DATA SUPPLIED:
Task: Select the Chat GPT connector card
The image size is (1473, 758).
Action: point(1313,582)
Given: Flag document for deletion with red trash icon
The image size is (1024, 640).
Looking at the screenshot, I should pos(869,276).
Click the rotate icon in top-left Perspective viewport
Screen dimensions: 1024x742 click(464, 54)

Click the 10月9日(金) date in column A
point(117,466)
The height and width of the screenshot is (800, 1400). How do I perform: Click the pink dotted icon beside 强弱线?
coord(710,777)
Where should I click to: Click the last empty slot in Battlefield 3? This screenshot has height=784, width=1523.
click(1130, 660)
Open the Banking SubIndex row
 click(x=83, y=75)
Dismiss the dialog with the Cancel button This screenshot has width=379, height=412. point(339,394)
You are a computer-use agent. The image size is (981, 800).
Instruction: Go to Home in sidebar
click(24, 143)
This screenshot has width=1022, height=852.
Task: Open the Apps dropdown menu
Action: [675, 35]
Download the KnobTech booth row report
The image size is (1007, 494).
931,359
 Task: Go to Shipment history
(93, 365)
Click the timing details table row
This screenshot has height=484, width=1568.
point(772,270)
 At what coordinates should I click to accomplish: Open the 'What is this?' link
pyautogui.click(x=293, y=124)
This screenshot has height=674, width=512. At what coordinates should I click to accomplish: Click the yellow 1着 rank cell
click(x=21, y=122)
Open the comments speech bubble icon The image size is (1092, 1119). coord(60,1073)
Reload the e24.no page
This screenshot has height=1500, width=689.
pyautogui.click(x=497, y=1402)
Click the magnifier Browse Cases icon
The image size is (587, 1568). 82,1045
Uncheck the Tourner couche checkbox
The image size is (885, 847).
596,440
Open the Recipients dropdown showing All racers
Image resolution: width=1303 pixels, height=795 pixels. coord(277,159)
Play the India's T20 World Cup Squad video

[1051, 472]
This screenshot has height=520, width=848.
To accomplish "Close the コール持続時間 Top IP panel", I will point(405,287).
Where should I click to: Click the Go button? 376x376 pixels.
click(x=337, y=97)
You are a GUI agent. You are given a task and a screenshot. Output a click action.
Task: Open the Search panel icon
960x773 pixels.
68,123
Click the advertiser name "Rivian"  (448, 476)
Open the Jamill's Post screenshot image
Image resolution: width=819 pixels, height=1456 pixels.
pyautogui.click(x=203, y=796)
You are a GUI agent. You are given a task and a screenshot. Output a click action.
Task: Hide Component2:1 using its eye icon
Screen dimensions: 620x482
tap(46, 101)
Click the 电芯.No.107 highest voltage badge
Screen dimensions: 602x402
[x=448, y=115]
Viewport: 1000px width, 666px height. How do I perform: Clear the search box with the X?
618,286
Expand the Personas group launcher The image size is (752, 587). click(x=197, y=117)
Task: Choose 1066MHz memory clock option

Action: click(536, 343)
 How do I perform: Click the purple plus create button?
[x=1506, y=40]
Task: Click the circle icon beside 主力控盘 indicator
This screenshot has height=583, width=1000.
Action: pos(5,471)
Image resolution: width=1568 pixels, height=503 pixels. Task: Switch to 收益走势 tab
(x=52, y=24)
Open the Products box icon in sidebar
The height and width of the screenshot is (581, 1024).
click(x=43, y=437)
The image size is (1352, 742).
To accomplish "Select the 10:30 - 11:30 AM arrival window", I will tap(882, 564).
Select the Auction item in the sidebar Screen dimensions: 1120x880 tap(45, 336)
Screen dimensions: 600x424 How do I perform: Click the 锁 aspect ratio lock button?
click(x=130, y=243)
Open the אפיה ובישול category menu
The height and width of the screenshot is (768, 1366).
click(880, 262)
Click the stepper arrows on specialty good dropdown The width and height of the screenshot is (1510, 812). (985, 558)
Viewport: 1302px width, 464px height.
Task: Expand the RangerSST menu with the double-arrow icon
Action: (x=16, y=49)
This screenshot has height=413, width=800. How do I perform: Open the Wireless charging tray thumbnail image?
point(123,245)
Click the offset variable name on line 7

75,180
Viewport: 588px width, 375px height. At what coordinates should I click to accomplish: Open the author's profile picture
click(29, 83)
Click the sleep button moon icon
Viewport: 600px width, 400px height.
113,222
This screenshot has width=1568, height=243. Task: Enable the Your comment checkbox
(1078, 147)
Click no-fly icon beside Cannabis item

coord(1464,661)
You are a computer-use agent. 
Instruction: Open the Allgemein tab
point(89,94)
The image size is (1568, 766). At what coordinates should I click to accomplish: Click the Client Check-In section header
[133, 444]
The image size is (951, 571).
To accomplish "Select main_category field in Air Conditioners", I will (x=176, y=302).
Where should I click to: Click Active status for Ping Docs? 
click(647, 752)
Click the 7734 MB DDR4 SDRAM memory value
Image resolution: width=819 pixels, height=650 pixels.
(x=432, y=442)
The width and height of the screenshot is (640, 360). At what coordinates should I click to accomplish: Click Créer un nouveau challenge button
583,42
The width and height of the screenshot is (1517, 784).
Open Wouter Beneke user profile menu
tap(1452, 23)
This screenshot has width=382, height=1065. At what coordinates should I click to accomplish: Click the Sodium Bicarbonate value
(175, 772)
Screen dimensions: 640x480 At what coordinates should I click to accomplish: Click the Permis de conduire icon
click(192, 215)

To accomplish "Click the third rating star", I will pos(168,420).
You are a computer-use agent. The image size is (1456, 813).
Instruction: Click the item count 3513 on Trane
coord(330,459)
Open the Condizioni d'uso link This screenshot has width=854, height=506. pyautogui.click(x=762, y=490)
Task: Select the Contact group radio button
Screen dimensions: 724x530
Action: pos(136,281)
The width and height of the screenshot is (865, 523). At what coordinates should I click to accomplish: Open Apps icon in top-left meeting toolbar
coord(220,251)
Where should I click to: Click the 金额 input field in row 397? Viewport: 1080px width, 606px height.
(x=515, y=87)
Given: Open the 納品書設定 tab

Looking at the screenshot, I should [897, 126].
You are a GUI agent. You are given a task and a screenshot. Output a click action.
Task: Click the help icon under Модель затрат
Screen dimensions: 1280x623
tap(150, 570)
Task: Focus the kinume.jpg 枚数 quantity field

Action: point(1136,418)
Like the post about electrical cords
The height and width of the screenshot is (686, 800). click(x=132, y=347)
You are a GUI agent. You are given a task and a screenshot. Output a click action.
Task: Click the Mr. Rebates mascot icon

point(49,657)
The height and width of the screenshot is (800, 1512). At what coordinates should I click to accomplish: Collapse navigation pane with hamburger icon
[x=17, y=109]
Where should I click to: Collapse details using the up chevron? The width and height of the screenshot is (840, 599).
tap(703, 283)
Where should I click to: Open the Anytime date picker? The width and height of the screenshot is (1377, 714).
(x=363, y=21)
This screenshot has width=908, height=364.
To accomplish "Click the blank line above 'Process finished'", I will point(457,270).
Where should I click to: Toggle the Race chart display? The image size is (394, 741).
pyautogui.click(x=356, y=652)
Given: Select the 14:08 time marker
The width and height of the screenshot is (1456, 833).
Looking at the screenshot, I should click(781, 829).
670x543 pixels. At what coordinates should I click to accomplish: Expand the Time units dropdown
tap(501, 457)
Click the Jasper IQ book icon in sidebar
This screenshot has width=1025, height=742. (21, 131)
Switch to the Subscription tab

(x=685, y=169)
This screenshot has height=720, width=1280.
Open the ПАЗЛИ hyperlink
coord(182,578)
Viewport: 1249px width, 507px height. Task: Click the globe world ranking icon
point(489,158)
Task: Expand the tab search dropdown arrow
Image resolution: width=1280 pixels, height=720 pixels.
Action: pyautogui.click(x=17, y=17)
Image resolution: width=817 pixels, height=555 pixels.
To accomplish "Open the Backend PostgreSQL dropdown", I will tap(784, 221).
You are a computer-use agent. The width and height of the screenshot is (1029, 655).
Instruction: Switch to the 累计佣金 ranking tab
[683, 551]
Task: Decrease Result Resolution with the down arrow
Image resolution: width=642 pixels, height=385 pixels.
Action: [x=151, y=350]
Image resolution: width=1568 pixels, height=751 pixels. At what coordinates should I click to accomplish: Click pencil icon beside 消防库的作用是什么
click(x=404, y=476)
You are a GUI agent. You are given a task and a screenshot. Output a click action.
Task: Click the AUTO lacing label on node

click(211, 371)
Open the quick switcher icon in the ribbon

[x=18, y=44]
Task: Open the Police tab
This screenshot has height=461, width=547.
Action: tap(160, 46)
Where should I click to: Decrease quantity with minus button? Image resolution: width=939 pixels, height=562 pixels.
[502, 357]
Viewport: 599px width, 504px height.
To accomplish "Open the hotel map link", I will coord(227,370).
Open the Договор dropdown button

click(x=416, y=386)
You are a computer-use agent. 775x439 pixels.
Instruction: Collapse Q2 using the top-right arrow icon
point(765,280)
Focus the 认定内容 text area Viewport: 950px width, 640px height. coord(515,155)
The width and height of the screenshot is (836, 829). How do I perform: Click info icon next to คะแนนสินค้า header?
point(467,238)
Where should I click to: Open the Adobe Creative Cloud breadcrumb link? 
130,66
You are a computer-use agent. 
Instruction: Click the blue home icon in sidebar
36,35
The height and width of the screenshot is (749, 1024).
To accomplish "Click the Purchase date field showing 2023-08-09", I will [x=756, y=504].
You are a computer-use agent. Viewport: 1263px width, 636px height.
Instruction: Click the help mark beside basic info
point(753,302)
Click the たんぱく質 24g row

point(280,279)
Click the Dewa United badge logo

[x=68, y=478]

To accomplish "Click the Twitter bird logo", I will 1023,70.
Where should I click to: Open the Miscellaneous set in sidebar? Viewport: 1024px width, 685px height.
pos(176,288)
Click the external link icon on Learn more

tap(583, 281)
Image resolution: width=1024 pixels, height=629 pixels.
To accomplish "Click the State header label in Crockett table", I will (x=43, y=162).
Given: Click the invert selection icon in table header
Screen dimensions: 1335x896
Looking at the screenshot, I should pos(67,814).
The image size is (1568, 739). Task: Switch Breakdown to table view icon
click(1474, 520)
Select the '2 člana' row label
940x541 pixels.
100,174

EXERCISE PROMPT: Go through the material above and copy each line that has the word "panel".

OUTPUT FOR THIS TASK:
To accomplish "Close the コール持続時間 Top IP panel", I will point(405,287).
Task: Open the Search panel icon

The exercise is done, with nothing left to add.